In Malaysia meanwhile, activists have made a last-ditch legal bid to halt the deportation Tuesday of 1,200 Myanmar detainees to their homeland weeks after a coup, following a storm of criticism.
The migrants, including members of vulnerable minorities, were arriving at a military base on Malaysia’s west coast, to be loaded on to three vessels sent by the Myanmar navy.
The United States and the UN have criticised the plan, and have called for the UN refugee agency to be granted access to the detainees to assess whether any are asylum seekers.
The UN says it knows of at least six are registered with them and in need of international protection.
Hundreds of thousands of Rohingya fled to Bangladesh in 2017 after a deadly crackdown by security forces in Myanmar.
Authorities in Bangladesh said on Monday they were unaware of any boats leaving the camps. “If we had such information, we would have stopped them,” said Rafiqul Islam, an additional police superintendent in Cox’s Bazar.

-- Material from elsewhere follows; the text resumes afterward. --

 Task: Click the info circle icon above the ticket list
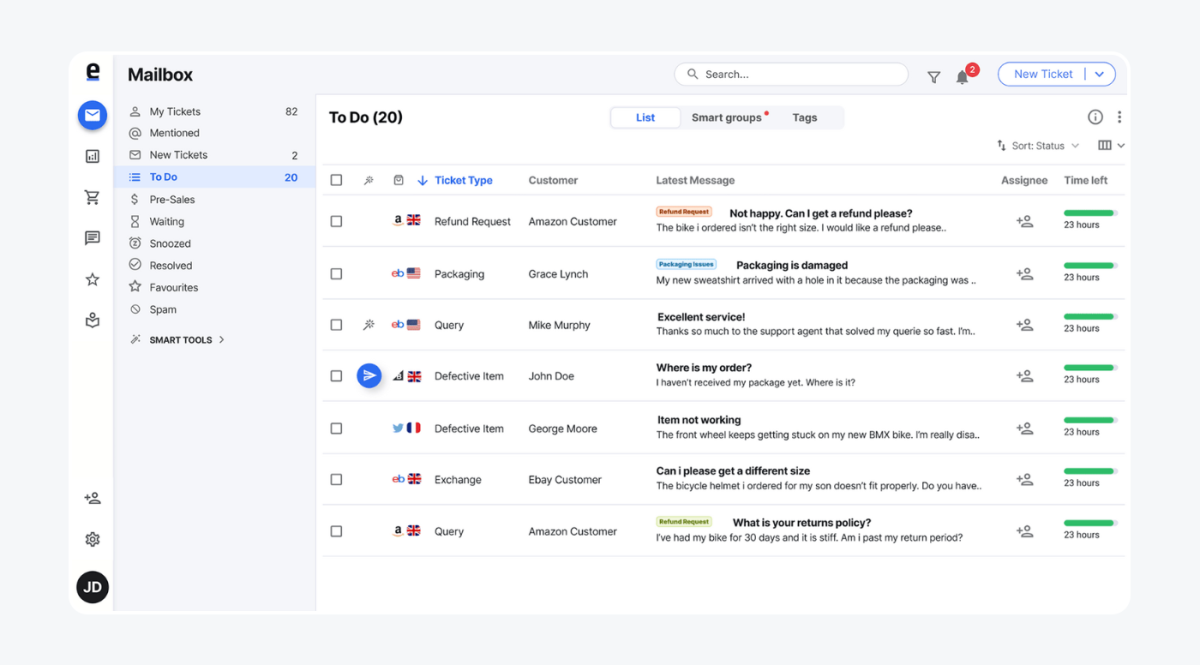1095,117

Amnesty International said in a statement that too many lives had already been lost from countries refusing to assist Rohingya people at sea.
“Another repeat of those shameful incidents must be avoided here,” said Amnesty South Asia campaigner Saad Hammadi.
“After years of limbo in Bangladesh and following the recent coup in Myanmar, Rohingya people feel they have no option but to undertake these perilous journeys.”